Skip every picture, and output exactly the lines starting at the one with "Instruction: Select the" and running through the last line of the material below.
■ ■ ■ ■ ■ ■ ■
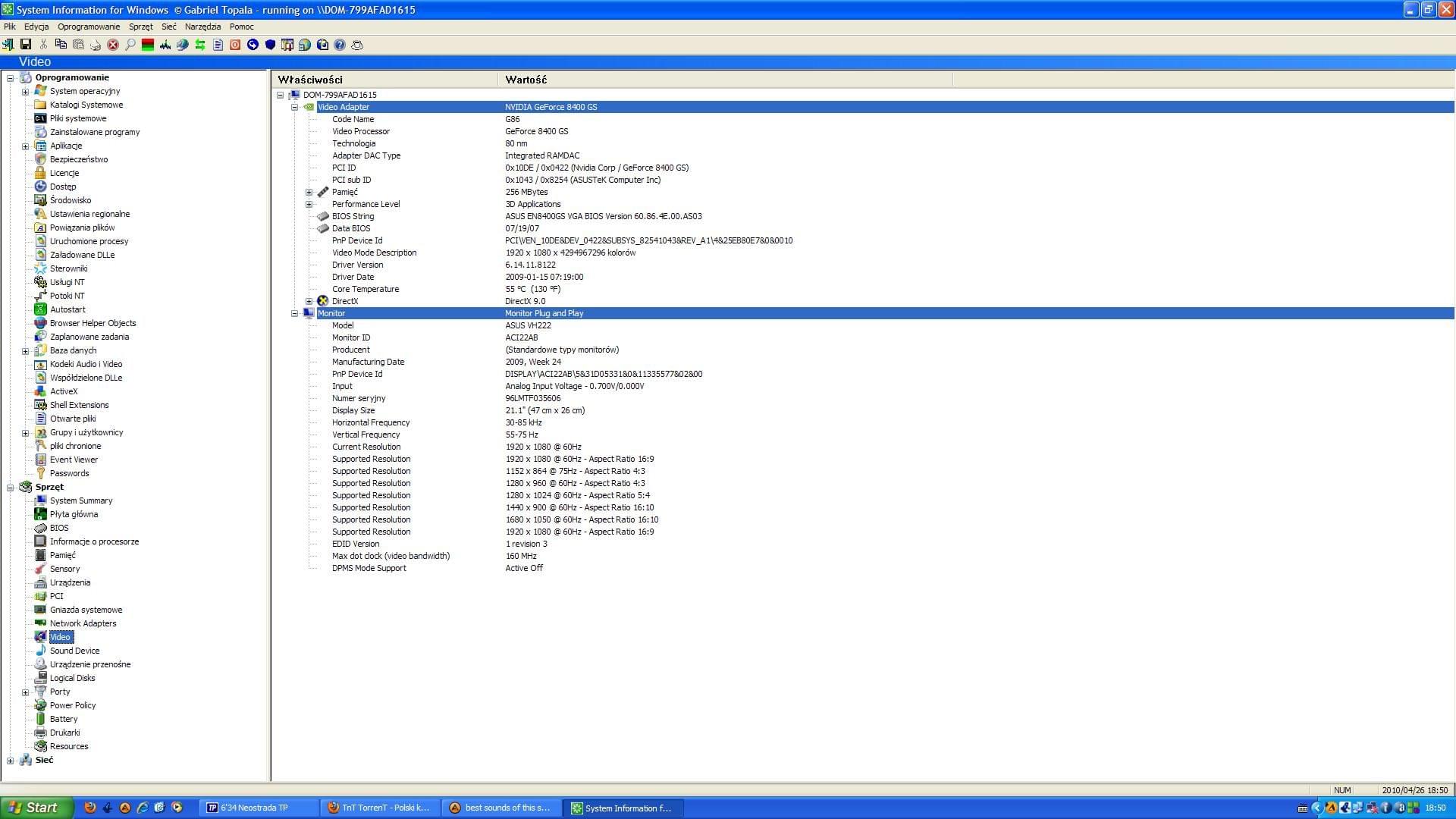
Task: Click the Wartość column header
Action: click(x=526, y=80)
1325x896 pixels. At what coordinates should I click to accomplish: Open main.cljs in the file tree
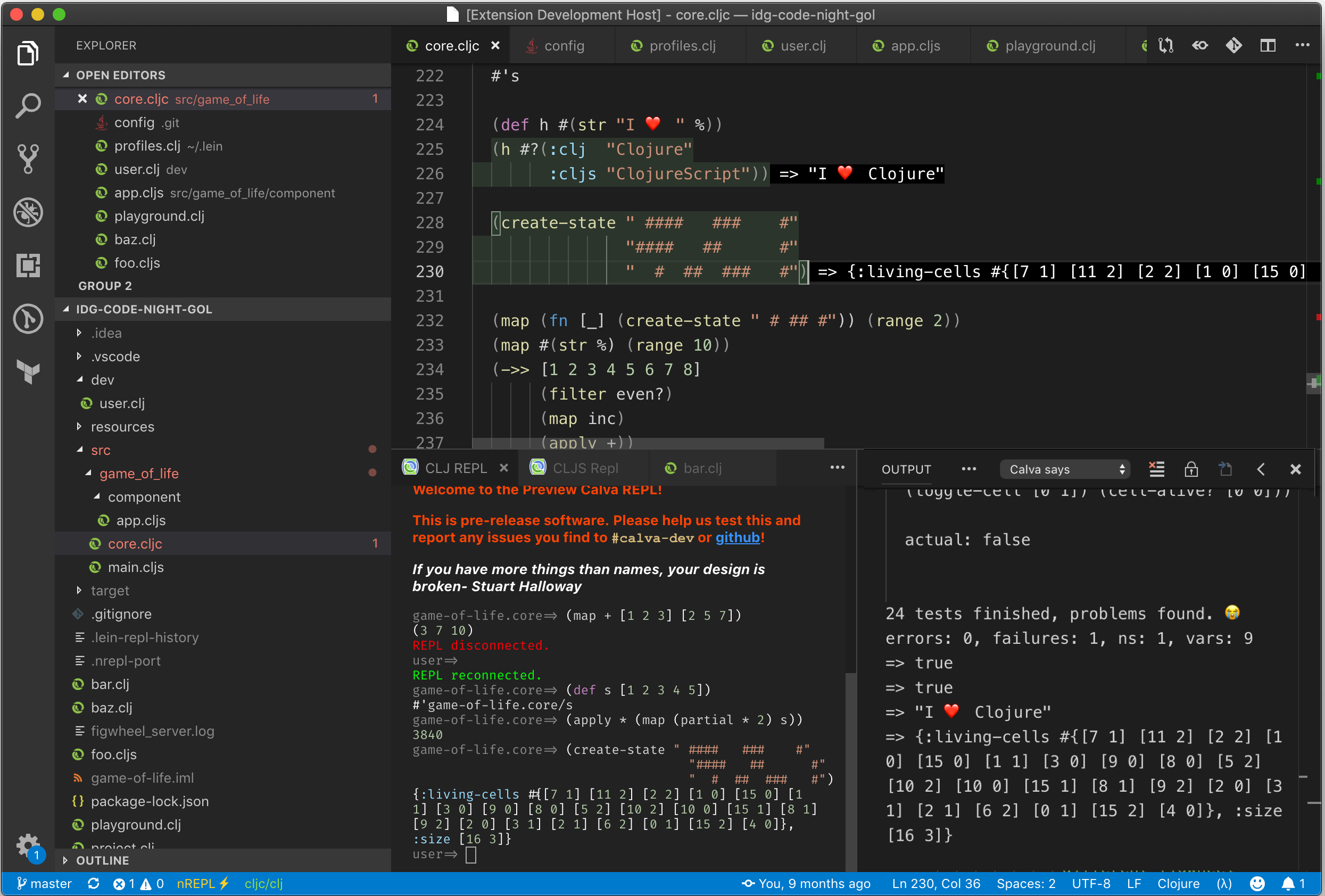click(x=136, y=567)
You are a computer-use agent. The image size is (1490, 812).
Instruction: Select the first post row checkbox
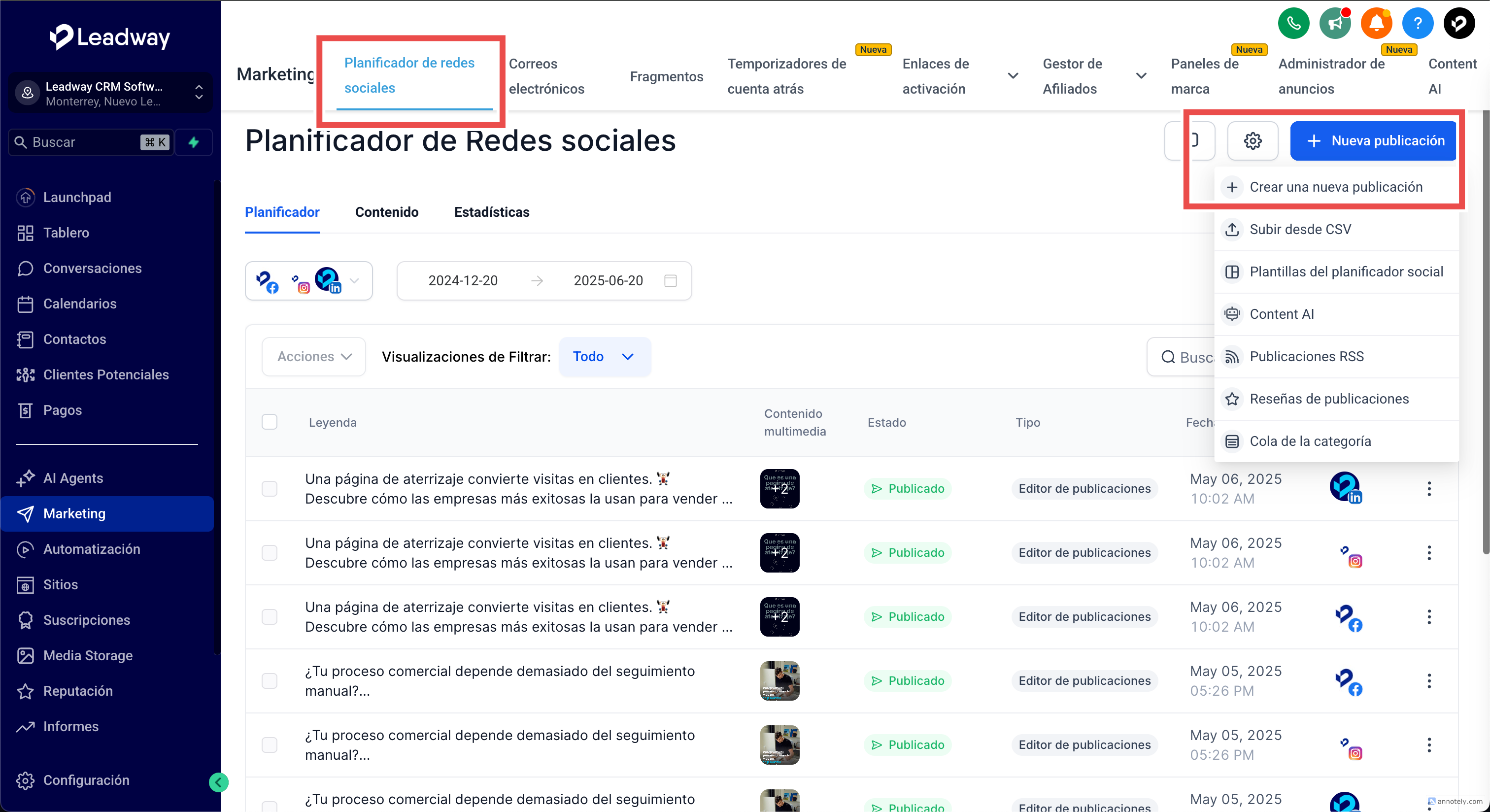tap(270, 489)
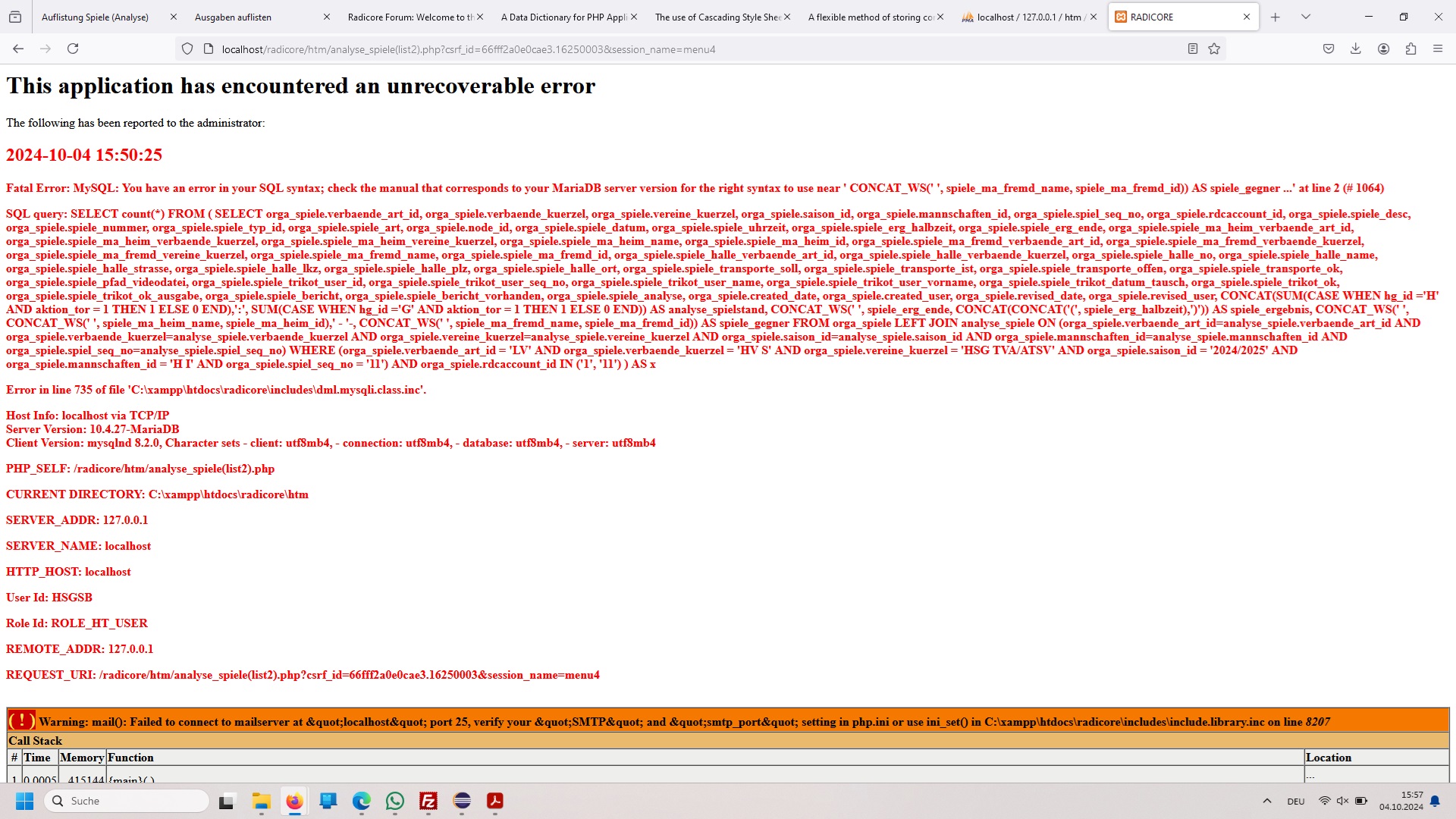This screenshot has width=1456, height=819.
Task: Go back to previous page
Action: coord(18,49)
■ ■ ■ ■ ■ ■ ■
## Output below
Instruction: Select the first post row checkbox
tap(270, 489)
This screenshot has width=1456, height=819.
Task: Go back to previous page
Action: coord(18,49)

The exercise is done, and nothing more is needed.